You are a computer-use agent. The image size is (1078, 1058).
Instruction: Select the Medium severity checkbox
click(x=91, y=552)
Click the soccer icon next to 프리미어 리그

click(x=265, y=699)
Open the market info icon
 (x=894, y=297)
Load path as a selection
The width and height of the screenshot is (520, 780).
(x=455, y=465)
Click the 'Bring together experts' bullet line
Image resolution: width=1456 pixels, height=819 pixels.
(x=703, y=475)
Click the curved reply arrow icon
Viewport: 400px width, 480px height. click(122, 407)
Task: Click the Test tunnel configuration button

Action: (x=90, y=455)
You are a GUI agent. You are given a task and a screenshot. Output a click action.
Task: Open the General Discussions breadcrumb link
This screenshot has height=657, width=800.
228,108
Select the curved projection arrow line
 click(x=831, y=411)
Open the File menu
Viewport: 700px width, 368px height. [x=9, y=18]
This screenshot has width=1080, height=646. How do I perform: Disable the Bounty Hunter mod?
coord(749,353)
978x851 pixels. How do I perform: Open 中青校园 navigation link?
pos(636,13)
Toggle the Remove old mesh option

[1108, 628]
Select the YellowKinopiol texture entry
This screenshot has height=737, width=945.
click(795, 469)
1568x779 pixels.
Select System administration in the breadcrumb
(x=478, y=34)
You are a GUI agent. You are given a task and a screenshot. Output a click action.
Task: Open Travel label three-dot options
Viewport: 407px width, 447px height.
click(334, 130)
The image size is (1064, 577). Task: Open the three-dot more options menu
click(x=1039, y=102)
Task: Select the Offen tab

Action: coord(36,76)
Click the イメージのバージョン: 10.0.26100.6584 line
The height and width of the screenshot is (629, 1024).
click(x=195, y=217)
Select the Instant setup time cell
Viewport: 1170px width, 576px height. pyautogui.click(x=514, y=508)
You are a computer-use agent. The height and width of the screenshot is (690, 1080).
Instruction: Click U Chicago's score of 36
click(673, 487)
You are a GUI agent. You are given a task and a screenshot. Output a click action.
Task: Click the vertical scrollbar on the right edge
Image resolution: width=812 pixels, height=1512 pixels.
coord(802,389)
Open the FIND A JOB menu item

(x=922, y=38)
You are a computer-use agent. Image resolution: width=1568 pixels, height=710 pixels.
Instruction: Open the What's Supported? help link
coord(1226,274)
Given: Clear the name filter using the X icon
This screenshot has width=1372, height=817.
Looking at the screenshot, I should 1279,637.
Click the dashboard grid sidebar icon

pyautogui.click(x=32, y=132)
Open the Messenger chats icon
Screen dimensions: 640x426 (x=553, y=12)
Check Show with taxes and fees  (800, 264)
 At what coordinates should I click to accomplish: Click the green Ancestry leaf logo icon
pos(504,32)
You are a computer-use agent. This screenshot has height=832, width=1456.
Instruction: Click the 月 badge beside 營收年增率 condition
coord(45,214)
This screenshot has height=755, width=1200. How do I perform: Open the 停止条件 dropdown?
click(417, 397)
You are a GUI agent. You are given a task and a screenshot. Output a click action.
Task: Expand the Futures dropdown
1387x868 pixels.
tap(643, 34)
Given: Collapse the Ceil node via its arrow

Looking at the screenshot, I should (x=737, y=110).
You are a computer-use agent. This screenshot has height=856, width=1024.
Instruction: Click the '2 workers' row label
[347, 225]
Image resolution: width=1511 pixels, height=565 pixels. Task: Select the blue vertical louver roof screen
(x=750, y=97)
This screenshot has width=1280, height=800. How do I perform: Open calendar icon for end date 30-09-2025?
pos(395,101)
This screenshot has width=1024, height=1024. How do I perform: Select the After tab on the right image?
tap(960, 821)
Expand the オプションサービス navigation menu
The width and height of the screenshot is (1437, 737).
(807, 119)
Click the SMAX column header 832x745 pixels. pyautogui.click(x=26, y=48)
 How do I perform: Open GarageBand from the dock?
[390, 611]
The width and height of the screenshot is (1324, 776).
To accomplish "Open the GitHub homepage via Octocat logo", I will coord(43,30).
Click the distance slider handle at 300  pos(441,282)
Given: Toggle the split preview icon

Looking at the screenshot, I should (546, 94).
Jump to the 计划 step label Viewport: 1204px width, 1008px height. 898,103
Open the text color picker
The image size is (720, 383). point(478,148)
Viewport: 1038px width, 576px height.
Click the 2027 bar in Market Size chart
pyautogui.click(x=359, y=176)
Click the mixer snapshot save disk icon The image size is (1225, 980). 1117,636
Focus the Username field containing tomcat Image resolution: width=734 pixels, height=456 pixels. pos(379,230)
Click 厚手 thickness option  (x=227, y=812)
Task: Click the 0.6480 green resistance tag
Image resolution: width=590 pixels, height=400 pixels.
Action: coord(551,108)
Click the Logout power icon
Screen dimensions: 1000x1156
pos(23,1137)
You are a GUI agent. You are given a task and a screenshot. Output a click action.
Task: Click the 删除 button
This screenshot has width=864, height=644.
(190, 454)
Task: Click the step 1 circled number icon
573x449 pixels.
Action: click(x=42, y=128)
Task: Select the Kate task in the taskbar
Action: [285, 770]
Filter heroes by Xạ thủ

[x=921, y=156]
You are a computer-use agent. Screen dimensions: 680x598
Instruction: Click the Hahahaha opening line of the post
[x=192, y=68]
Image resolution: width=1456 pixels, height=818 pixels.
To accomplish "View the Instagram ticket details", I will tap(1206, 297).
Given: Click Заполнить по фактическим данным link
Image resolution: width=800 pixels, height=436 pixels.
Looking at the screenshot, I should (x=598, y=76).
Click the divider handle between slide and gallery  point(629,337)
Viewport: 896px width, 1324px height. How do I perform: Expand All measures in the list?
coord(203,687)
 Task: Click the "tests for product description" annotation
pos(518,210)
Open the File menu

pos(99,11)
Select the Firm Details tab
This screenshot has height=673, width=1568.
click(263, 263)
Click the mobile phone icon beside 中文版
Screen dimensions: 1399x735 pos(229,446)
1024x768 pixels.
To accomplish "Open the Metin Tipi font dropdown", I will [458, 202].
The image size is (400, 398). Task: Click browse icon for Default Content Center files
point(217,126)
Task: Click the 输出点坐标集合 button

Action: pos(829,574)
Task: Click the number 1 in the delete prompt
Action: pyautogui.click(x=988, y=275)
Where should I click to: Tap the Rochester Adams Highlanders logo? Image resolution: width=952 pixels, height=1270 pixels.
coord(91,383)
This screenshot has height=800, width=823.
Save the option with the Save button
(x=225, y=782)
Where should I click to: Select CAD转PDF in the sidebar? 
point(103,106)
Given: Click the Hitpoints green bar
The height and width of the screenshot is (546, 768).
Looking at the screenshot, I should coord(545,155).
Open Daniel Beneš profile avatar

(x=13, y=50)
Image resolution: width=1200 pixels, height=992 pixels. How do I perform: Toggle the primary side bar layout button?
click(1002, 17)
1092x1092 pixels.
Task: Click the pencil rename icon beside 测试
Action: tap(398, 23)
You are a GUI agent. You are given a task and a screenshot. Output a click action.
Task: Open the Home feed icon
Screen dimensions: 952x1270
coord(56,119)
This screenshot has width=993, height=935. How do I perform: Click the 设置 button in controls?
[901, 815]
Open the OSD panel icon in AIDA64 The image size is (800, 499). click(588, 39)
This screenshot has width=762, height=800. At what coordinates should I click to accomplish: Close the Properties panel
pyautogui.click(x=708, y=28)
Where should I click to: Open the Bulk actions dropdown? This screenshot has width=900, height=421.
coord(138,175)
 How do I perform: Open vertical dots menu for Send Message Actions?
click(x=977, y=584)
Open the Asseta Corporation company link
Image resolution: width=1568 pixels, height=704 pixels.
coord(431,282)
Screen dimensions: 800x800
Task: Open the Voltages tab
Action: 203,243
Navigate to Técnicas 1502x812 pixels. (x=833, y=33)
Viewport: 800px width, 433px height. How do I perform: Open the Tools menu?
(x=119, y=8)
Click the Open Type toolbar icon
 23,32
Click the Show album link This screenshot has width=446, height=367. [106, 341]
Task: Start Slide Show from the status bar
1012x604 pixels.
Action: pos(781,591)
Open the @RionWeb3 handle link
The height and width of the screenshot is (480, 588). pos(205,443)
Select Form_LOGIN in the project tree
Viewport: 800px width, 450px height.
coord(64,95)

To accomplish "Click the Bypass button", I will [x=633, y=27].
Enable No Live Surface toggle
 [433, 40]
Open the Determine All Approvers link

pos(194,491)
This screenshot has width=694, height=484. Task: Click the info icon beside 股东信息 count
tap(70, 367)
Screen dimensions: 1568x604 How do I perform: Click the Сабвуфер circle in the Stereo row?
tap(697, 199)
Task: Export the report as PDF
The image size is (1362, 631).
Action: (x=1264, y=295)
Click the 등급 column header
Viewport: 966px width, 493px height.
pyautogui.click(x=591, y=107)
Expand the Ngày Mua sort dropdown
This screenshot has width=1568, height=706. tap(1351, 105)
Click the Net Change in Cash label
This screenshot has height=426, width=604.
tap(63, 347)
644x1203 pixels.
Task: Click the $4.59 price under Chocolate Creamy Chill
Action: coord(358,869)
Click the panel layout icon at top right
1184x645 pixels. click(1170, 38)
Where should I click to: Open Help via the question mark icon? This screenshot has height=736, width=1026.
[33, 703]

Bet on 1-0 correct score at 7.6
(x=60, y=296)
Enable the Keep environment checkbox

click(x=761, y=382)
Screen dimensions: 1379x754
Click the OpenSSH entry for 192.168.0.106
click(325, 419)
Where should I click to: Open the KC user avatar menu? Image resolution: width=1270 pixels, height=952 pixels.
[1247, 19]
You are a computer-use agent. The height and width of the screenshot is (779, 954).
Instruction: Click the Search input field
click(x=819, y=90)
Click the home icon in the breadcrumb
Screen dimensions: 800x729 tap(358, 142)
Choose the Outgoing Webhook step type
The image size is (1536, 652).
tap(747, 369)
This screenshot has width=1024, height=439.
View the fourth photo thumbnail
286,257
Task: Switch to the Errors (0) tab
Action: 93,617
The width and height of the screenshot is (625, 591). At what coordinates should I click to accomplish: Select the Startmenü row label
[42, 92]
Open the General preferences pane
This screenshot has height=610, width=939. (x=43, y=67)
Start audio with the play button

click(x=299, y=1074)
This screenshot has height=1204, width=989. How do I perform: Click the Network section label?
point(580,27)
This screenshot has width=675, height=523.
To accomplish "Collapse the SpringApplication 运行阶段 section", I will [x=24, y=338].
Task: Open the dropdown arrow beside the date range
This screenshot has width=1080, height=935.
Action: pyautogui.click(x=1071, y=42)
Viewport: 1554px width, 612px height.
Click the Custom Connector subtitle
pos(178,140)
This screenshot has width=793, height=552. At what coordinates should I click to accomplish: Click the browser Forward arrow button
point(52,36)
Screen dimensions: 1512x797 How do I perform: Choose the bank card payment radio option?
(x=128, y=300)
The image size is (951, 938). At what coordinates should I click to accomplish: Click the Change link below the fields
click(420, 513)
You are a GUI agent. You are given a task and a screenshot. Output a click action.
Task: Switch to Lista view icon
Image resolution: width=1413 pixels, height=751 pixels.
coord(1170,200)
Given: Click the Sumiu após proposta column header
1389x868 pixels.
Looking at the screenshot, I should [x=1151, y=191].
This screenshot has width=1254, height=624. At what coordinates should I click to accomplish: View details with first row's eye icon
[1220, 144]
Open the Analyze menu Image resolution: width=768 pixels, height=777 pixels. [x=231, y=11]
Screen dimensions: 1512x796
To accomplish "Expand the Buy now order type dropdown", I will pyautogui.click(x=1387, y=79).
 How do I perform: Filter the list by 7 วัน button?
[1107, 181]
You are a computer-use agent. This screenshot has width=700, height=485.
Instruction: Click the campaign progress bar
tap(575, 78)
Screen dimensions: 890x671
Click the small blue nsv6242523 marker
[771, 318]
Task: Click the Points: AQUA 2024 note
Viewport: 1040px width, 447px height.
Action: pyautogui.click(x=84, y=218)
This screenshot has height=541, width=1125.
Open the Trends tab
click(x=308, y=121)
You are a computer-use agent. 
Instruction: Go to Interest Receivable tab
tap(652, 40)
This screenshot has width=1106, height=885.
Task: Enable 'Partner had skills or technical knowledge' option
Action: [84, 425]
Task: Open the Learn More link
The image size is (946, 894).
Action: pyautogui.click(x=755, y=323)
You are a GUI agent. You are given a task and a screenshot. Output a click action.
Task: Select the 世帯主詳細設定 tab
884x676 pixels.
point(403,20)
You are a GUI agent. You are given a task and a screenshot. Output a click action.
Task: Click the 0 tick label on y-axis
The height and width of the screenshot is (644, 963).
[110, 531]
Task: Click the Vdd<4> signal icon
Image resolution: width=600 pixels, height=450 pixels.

○ ○ ○ ○

■ Exercise directions: Your answer should consist only of the lines above between the line holding "Screen dimensions: 1512x796" and the line holding "Task: Click the Vdd<4> signal icon", inclusive, each transcribed exactly.

■ Response to this exercise:
Screen dimensions: 1512x796
To accomplish "Expand the Buy now order type dropdown", I will pyautogui.click(x=1387, y=79).
 How do I perform: Filter the list by 7 วัน button?
[1107, 181]
You are a computer-use agent. This screenshot has width=700, height=485.
Instruction: Click the campaign progress bar
tap(575, 78)
Screen dimensions: 890x671
Click the small blue nsv6242523 marker
[771, 318]
Task: Click the Points: AQUA 2024 note
Viewport: 1040px width, 447px height.
Action: pyautogui.click(x=84, y=218)
This screenshot has height=541, width=1125.
Open the Trends tab
click(x=308, y=121)
You are a computer-use agent. 
Instruction: Go to Interest Receivable tab
tap(652, 40)
This screenshot has width=1106, height=885.
Task: Enable 'Partner had skills or technical knowledge' option
Action: [84, 425]
Task: Open the Learn More link
The image size is (946, 894).
Action: pyautogui.click(x=755, y=323)
You are a GUI agent. You are given a task and a screenshot. Output a click action.
Task: Select the 世帯主詳細設定 tab
884x676 pixels.
point(403,20)
You are a GUI agent. You are given a task and a screenshot. Output a click action.
Task: Click the 0 tick label on y-axis
The height and width of the screenshot is (644, 963).
[110, 531]
Task: Click the Vdd<4> signal icon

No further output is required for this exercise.